The Court found for instance that there had been a violation of Article 2 following the authorities’ failure to protect the life of Georgiy Gongadze. Moreover, the Court considered that, during the investigation, the State authorities were more preoccupied with proving the lack of involvement of high-level State officials in the case than discovering the truth about the circumstances of Gongadze’s disappearance and death. The Court therefore concluded that there had been a violation of Article 2 concerning the failure to conduct an effective investigation into the case.

In 2010, the Court issued a judgment in the case of Dink v. Turkey.12 The Court concluded that by abandoning the criminal proceedings against the responsible policemen (for negligence in the protection of Hrant Dink’s life), the government had been in breach of its obligation to protect Dink’s right to life. More recently, two officers and four non-commissioned officers of the Turkish Gendarmerie were sentenced for negligence and failure to act on intelligence on Dink’s potential assassination.

Practical guarantees of nondisclosure of confidential sources of journalists are also a tool to avoid unnecessary risks of the profession.

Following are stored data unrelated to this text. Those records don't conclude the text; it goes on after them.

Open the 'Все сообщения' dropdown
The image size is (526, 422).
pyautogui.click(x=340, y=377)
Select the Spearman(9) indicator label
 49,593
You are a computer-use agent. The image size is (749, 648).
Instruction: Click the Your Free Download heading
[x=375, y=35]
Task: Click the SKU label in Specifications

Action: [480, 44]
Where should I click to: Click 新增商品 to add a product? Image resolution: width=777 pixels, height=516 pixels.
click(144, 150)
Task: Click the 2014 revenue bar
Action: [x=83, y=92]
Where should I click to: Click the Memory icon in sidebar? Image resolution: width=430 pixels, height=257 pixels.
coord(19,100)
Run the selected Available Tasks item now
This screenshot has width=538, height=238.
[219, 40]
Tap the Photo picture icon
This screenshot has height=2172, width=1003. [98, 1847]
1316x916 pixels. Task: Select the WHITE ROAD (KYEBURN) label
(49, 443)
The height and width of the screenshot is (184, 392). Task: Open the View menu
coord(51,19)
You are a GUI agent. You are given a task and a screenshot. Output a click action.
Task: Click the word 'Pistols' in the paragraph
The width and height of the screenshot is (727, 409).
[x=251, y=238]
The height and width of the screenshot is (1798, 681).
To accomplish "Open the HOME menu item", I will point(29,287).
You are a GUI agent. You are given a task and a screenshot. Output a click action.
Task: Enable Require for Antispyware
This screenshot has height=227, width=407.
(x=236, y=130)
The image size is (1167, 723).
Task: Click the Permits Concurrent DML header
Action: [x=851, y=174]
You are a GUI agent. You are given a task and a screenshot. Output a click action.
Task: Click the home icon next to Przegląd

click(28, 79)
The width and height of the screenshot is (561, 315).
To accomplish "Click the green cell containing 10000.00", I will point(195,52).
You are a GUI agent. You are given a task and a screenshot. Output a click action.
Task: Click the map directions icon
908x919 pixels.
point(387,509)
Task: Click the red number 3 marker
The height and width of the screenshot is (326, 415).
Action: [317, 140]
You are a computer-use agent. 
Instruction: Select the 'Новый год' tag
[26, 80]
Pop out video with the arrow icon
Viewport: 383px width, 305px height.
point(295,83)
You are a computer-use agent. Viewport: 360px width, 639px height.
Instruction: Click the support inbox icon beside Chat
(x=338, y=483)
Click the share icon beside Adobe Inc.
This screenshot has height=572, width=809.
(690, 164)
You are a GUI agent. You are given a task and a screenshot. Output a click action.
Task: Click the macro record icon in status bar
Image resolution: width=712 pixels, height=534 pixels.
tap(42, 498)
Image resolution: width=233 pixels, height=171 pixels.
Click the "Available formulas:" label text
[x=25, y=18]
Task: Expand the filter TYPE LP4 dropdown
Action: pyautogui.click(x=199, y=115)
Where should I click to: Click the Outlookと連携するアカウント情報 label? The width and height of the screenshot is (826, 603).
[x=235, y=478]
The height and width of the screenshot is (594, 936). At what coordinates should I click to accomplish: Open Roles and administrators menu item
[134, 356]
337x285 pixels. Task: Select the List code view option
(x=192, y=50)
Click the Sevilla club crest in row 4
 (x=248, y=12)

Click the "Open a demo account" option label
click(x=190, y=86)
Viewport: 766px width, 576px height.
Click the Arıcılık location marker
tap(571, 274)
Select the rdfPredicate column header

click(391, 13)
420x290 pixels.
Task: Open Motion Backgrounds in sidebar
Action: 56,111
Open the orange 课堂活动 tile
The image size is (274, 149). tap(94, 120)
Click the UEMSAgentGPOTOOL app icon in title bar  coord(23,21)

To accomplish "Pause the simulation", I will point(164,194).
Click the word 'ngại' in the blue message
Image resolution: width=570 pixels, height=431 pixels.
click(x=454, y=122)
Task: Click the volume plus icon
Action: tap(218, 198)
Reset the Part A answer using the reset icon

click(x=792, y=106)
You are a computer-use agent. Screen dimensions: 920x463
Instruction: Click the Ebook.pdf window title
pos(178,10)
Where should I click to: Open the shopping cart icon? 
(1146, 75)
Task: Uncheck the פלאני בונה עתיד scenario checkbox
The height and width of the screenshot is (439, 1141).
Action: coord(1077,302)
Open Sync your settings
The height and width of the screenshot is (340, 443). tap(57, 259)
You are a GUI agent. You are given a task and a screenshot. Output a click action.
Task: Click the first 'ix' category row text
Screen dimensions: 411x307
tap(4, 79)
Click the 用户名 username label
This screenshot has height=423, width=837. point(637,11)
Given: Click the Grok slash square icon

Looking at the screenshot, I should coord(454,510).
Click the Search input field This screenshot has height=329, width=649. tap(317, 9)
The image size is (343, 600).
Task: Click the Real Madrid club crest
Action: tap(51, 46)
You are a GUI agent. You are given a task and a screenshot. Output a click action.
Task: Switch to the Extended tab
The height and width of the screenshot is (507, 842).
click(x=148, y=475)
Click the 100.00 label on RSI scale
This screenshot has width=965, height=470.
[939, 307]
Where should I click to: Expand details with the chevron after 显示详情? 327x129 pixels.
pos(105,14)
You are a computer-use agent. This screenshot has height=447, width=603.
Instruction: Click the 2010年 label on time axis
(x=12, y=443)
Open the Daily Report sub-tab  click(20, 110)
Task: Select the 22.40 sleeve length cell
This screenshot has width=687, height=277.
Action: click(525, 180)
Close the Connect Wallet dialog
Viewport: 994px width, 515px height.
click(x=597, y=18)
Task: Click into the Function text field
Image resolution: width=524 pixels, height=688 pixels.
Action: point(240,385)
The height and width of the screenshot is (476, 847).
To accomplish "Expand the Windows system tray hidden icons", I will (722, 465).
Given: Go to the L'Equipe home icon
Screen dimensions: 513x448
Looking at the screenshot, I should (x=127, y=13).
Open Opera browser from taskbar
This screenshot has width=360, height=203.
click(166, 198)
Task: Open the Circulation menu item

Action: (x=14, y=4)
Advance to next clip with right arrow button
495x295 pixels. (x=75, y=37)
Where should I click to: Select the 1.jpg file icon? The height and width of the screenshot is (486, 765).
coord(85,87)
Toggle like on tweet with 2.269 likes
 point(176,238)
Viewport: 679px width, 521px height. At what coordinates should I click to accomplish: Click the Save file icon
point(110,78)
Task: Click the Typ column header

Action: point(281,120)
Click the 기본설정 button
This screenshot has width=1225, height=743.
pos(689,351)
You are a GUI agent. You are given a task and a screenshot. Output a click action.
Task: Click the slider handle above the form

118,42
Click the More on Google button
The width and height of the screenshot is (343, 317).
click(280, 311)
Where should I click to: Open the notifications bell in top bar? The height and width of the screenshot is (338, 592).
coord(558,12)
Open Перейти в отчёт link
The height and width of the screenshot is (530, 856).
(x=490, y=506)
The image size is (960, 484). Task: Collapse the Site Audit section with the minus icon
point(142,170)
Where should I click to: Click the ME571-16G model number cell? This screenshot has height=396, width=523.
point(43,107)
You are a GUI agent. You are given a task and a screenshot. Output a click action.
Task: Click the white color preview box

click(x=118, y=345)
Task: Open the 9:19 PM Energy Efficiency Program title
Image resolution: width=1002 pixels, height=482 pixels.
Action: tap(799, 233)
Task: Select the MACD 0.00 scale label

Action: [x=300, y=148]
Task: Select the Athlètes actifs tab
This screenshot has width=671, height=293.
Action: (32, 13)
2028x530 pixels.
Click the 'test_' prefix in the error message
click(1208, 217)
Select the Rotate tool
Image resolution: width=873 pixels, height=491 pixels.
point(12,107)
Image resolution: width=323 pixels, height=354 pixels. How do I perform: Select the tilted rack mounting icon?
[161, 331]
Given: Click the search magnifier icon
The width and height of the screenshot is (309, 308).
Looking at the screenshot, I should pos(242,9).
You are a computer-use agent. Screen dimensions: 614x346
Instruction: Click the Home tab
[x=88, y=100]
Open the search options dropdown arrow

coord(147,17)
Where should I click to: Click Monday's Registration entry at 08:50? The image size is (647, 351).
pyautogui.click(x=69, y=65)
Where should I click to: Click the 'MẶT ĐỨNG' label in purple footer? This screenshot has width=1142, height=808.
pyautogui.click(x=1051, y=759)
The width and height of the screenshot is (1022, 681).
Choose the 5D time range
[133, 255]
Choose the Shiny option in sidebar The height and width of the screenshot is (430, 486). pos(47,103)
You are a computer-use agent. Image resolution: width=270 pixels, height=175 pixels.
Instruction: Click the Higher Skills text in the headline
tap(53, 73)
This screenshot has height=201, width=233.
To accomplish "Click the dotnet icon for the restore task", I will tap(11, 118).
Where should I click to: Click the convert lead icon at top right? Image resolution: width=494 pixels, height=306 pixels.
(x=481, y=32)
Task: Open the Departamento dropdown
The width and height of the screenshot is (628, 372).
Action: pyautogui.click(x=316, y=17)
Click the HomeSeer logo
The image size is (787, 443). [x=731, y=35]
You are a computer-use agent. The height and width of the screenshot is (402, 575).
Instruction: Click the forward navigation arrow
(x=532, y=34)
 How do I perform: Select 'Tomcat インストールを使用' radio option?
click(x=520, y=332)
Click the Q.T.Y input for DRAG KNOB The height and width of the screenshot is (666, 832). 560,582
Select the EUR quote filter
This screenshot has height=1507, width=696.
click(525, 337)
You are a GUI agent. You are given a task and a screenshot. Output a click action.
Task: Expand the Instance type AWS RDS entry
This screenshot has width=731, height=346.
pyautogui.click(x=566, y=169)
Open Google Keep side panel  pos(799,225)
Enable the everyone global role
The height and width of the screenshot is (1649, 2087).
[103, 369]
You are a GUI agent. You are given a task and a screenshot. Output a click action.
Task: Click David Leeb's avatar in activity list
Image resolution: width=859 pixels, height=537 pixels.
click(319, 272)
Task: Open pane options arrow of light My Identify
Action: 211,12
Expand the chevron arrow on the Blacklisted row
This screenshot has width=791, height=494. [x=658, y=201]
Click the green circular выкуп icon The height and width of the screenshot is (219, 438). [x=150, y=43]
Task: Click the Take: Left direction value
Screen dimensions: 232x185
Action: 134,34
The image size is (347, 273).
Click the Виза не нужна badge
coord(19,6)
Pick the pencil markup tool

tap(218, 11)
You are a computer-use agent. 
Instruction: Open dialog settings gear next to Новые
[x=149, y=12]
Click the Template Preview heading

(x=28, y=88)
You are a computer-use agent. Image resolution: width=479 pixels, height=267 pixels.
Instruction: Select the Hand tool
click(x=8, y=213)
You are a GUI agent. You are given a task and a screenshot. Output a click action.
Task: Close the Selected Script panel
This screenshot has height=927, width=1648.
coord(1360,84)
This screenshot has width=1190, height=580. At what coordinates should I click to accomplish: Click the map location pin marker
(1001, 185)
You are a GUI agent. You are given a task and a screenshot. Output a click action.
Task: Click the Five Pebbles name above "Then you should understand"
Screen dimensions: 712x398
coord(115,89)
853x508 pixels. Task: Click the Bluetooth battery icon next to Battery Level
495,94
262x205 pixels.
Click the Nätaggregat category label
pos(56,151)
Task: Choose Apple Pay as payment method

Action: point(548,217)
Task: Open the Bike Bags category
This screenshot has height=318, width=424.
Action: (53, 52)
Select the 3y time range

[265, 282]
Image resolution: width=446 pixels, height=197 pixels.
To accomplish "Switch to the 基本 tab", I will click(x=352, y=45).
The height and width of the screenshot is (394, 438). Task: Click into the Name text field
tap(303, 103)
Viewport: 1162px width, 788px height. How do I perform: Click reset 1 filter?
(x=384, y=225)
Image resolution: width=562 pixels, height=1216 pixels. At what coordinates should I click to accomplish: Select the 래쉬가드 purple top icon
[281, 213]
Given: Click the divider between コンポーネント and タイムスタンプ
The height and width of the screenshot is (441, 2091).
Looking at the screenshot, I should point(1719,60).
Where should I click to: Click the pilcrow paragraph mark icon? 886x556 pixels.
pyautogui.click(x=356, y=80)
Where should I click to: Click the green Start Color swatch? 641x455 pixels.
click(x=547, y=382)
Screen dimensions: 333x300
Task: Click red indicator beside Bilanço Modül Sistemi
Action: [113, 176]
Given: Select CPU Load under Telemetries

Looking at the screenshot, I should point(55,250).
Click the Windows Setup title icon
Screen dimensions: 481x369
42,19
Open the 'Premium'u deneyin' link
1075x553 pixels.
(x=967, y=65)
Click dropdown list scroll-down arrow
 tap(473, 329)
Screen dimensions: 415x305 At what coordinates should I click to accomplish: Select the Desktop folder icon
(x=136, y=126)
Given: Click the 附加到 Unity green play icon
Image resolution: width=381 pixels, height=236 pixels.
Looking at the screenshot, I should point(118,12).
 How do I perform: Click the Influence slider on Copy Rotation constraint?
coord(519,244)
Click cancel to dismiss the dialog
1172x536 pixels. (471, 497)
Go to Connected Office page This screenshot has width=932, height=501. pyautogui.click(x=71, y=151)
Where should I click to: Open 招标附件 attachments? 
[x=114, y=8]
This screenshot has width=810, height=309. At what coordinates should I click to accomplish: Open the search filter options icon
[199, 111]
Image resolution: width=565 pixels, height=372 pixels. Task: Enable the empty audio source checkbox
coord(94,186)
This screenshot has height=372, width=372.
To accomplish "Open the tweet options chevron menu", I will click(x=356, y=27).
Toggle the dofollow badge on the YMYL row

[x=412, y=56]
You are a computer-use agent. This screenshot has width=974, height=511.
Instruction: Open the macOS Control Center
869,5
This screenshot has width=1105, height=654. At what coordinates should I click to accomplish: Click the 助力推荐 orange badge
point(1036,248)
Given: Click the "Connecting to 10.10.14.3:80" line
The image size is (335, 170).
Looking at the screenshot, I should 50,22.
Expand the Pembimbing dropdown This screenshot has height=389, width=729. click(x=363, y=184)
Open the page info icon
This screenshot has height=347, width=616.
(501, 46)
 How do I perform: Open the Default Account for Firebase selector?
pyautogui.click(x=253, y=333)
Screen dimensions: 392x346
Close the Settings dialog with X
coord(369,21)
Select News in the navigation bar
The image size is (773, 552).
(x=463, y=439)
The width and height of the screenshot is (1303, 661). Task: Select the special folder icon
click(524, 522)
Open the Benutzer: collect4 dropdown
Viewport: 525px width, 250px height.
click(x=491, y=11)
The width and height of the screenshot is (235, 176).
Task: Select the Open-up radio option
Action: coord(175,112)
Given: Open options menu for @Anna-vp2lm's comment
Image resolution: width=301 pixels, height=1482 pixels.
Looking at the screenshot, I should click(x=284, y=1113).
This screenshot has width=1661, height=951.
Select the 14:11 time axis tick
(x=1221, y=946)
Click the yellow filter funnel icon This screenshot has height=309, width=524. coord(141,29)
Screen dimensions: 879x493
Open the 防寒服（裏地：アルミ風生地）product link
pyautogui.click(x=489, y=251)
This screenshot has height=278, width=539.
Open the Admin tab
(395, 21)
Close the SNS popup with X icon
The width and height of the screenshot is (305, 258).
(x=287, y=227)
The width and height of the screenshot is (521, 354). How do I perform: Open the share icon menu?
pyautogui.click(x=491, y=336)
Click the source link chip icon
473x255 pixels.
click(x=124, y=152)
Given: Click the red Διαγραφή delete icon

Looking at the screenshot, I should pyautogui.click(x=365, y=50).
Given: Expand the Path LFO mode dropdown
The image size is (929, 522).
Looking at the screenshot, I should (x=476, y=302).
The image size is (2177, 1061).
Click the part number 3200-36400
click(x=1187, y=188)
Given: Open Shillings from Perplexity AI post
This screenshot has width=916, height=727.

In 1996, the European Court of Human Rights stated that "[p]rotection of journalistic sources is one of the basic conditions for press freedom ... Without such protection, sources may be deterred from assisting the press in informing the public on matters of public interest. As a result the vital public-watchdog role of the press may be undermined and the ability of the press to provide accurate and reliable information may be adversely affected”13. The Court concluded that in the absence of "an overriding requirement in the public interest", an order to disclose sources would violate the guarantee of free expression enshrined in Article 10 of the ECHR.

This case led the Council of Europe’s Committee of Ministers to adopt Recommendation
No. R (2000)7 on the right of journalists not to disclose their sources of information. This Recommendation gives guidance as to how member states should implement the protection of sources in their domestic legislation. More recently the Parliamentary Assembly adopted Recommendation 1950 (2011) on the protection of journalists´ sources. In my capacity as the OSCE Representative on Freedom of the Media, I have also called on several participating States to respect this right.

2.1 Defamation – a way to silence media

Charges of defamation continue to put journalists in many participating States behind bars. The fact that these offences are still part of criminal law in many western European countries (even if they have not been applied for decades) means that the chilling effect of the possibility of imprisonment for published or broadcast words continues to curb free expression. Here “old democracies” provide a bad example to countries in transition. We all must realise that when we speak of the sanctions for defamatory and other potentially harmful materials and publications journalists are not equal to everyone else: like public servants, policemen and diplomats, they serve society at large, they protect democracy and in the line of duty they should enjoy special protection and privileges themselves.

The decriminalisation of defamation is an essential step for the protection of freedom of expression, and any reform should follow the standards established by the European Court of Human Rights.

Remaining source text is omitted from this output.